Strictly as sources of light, candles are pretty cumbersome, in my experience. When "the power" got knocked out in the Sierra Nevada, we first went for the flashlights and then the candles. We didn't have enough bona fide candle-holders, so sometimes we'd heat the bottom of a candle and stick the candle on a saucer--precariously.

No matter what kind of holder you use, you have to walk very slowly with a candle. Then: where do you place the candles in the house? How do you make sure they don't start an unwanted fire? If you use them to read by, how do you position them? It's all quite complicated in a pre-Modern way.

We go through the same thing if and when the power goes out in the Northwest.

At the same time, candles are an immense source of fascination and can be a source of comfort. I didn't take up any religion, per se, until I was pretty far along in life (the year 2000), when I converted to Catholicism at St. Leo Parish. But when I was in Europe two decades before that, I still liked visiting cathedrals, chapels, and churches. They are cavernous, built of stone, and cold, and often (as with gothic cathedrals) the architecture is, as they say, "out there." So what's not to like? The gargoyles can be awfully fascinating, too--and the stained class, obviously.

At any rate, I always lit candles (and contriuted to the candle-fund by putting coins in a box) when I visited these places. Often I lit one for Charlie Epps, or rather for my memory of him. Charlie and another guy were killed in a car wreck one week before we all graduated from high school. The event permanently marked a lot of us who knew them. Perhaps it made us grow up, in some respects, more quickly. Hard to say.

. . . What is one doing, exactly, by "lighting a candle for" someone? Opinions vary about this quesiton. Even so, there seems to be a note of comfort there, or at least a focusing of the mind, regardless of the reason why the lighter lights the candle.

In Germany, in 1981, a colleague took me to an ancient church in the town of Kiedrich, near the Rhein. The parish had received permission to continue using the Latin liturgy. The pews were made of stone. The acolytes, et al., used large incense-burners, and there were candles lit everywhere.
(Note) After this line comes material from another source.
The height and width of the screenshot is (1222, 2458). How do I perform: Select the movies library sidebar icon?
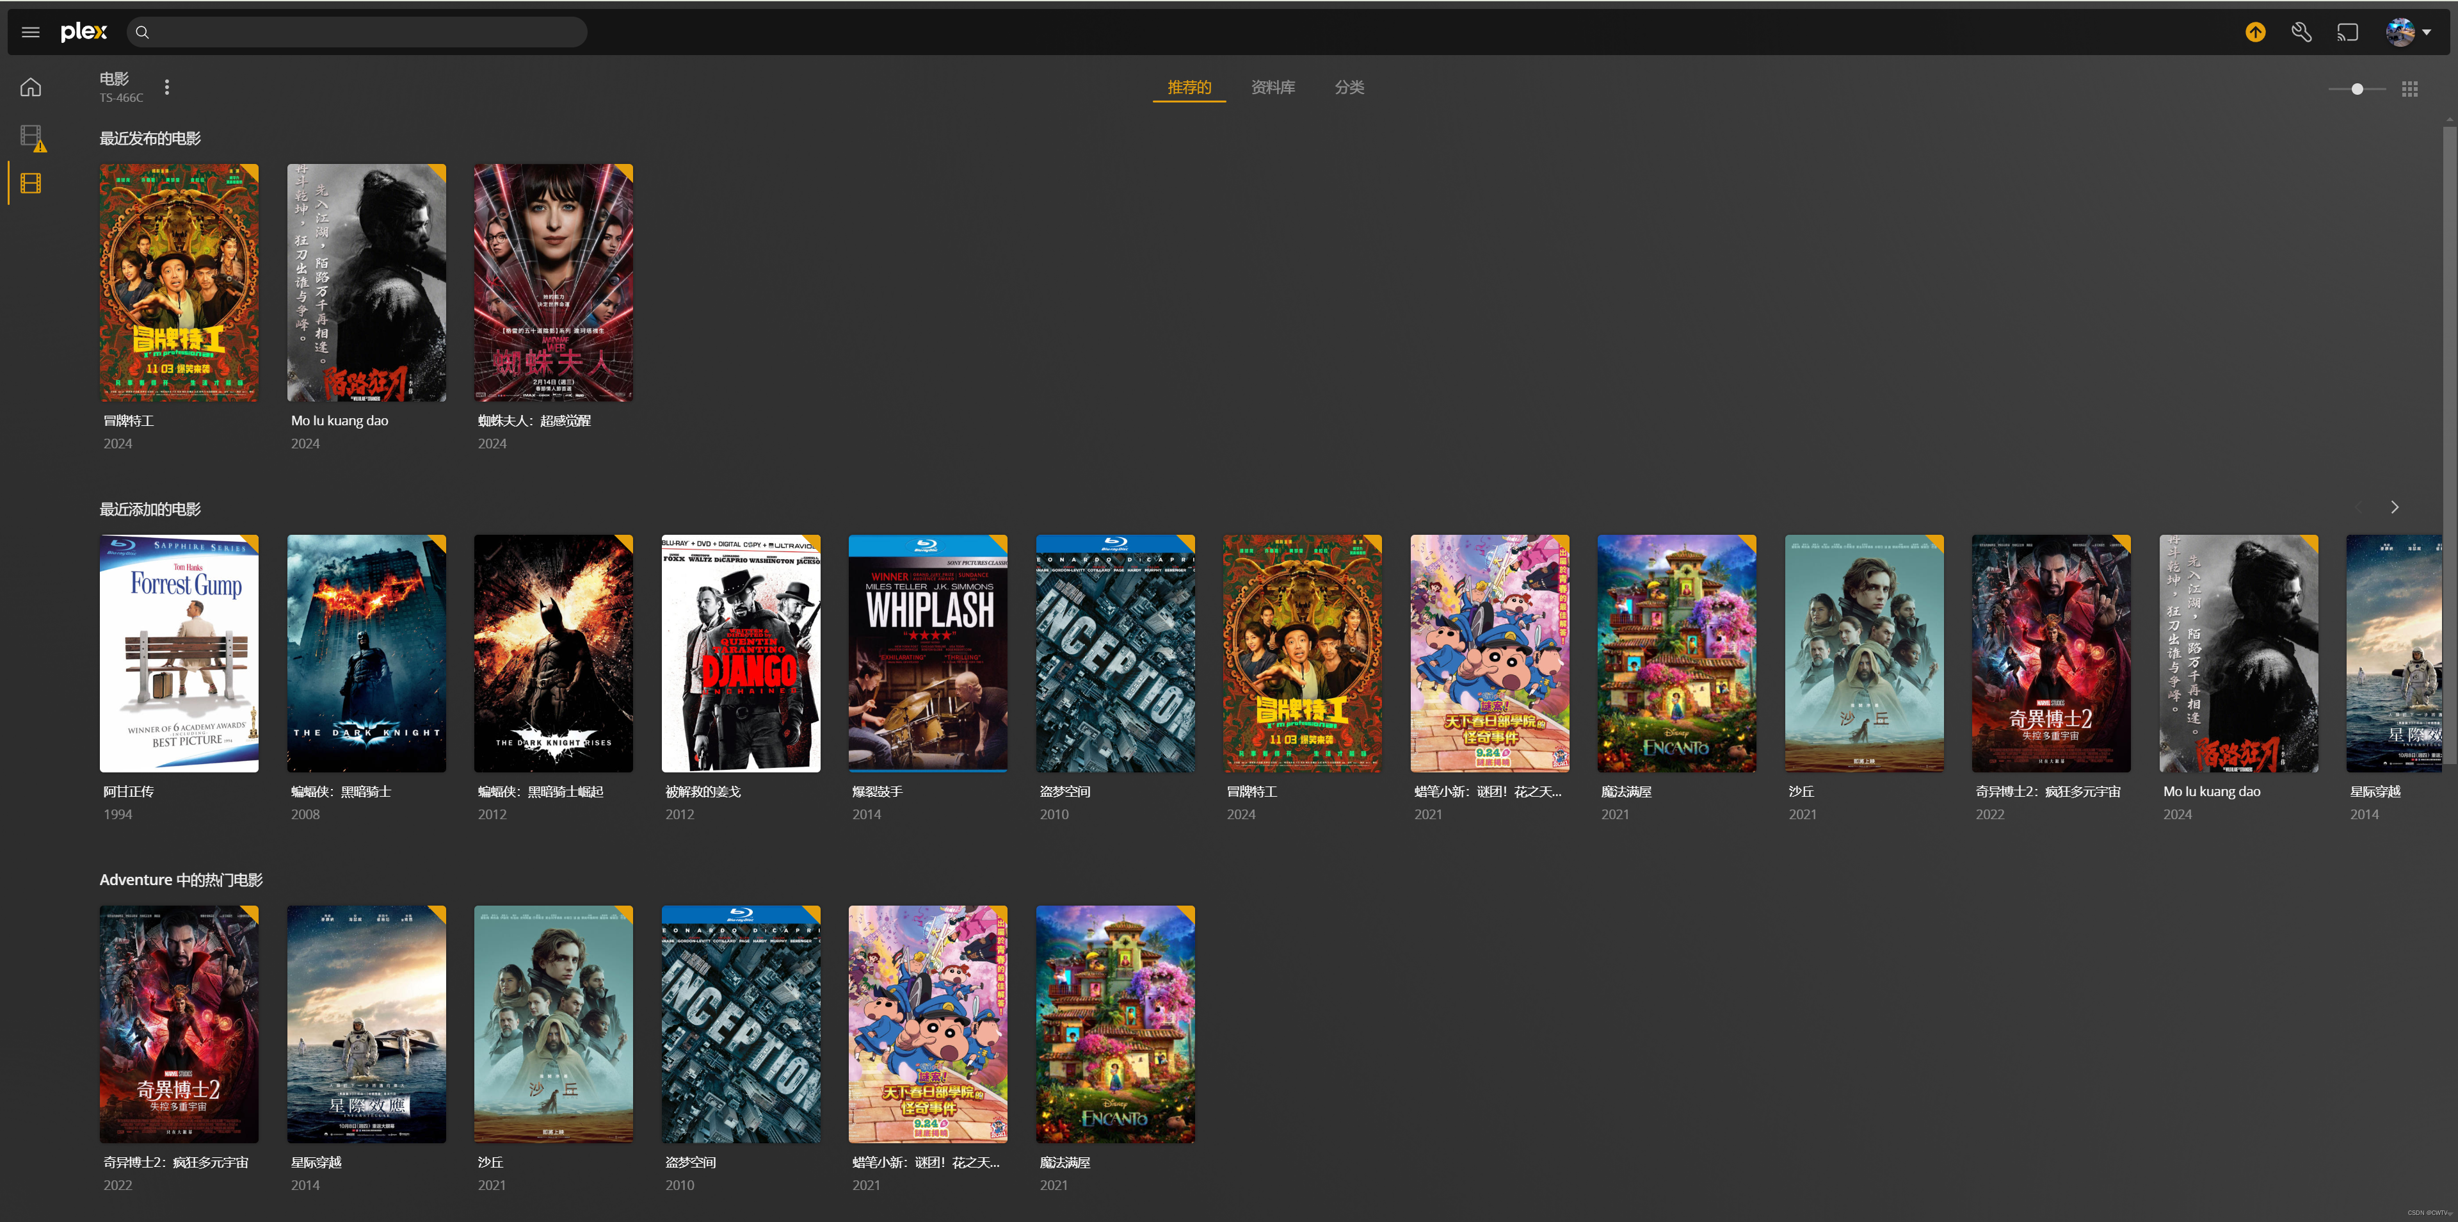click(x=31, y=183)
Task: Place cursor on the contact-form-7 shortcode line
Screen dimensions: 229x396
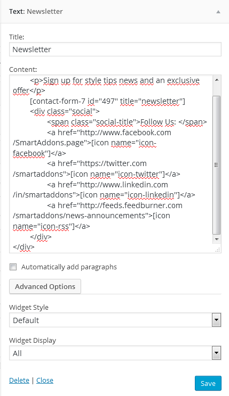Action: pyautogui.click(x=107, y=101)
I knew very little about Catholicism then, chiefly the historical background, so I was very much a spectator, an outsider, a tourist. But the experience was a bit like being launched just for a moment back into the Medieval era.

In Sweden, candles are a huge part of the Christmas season, and they're associated with St. Lucia. Because the sun doesn't come up for a while in Winter up there, the non-religious connection between Winter and light (candles) is obvious. But the variety of ways Swedes use candles at that time of year is impressive. . . .

. . .Apparently candles made of soy are more environmentally friendly than those made of wax. And I do hope candles made of whale tallow are 100% a thing of the past.

Nowadays aromatic candles seem to be quite the rage. I don't buy many of them, but I pick up quite a few in stores and sniff them. Technically, does this qualify as olfactory shop-lifting? I mean, my nose is taking molecules out of the store without paying for them.


Light a Candle


Sure, light a candle. Watch the wick, air,
and fire adjust to one another. Wait
as flame rights its posture. Glance at
gleaming liquid wax in a shallow pool
around the wick. Hear the nearly
inaudible sigh of oxygen as it expires.

Think your thoughts--or no thoughts:
stare. Consider someone afflicted, recall
someone gone long, say a prayer out loud
or silently, or say nothing. Flame seems
to center silence and the darkness. Light

a candle for a primitive impulse: flame
fascinates, it always has, and aromas
pique. Shadows perform. Light one
for a practical reason: to see better.

Light a candle and carry it in a silent
parade past the Power House. Or let
the candle stand. Stay home and subvert
the Power Houses simply by thinking
for yourself. Light a candle. Good idea.